PROBLEM TO WORK ON.
Starting at the line that contains "Where should I" and ending with the line that contains "Scan the QR", inclusive, output the lines of the records below as a JSON list of strings, one string per line and no blank lines.

RECORD EXCERPTS.

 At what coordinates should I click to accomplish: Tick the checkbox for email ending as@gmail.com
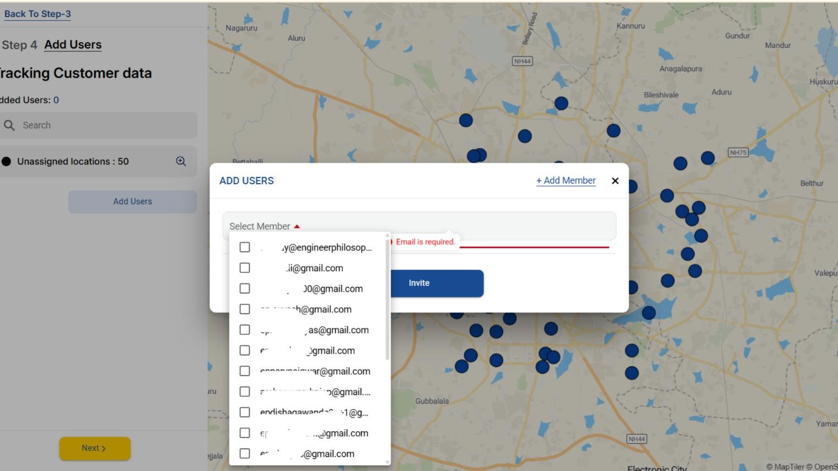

--

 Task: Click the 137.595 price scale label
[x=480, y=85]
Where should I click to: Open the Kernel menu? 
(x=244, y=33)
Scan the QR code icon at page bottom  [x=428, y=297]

FINAL RESULT.
[
  "Where should I click to: Open the Kernel menu? ",
  "(x=244, y=33)",
  "Scan the QR code icon at page bottom  [x=428, y=297]"
]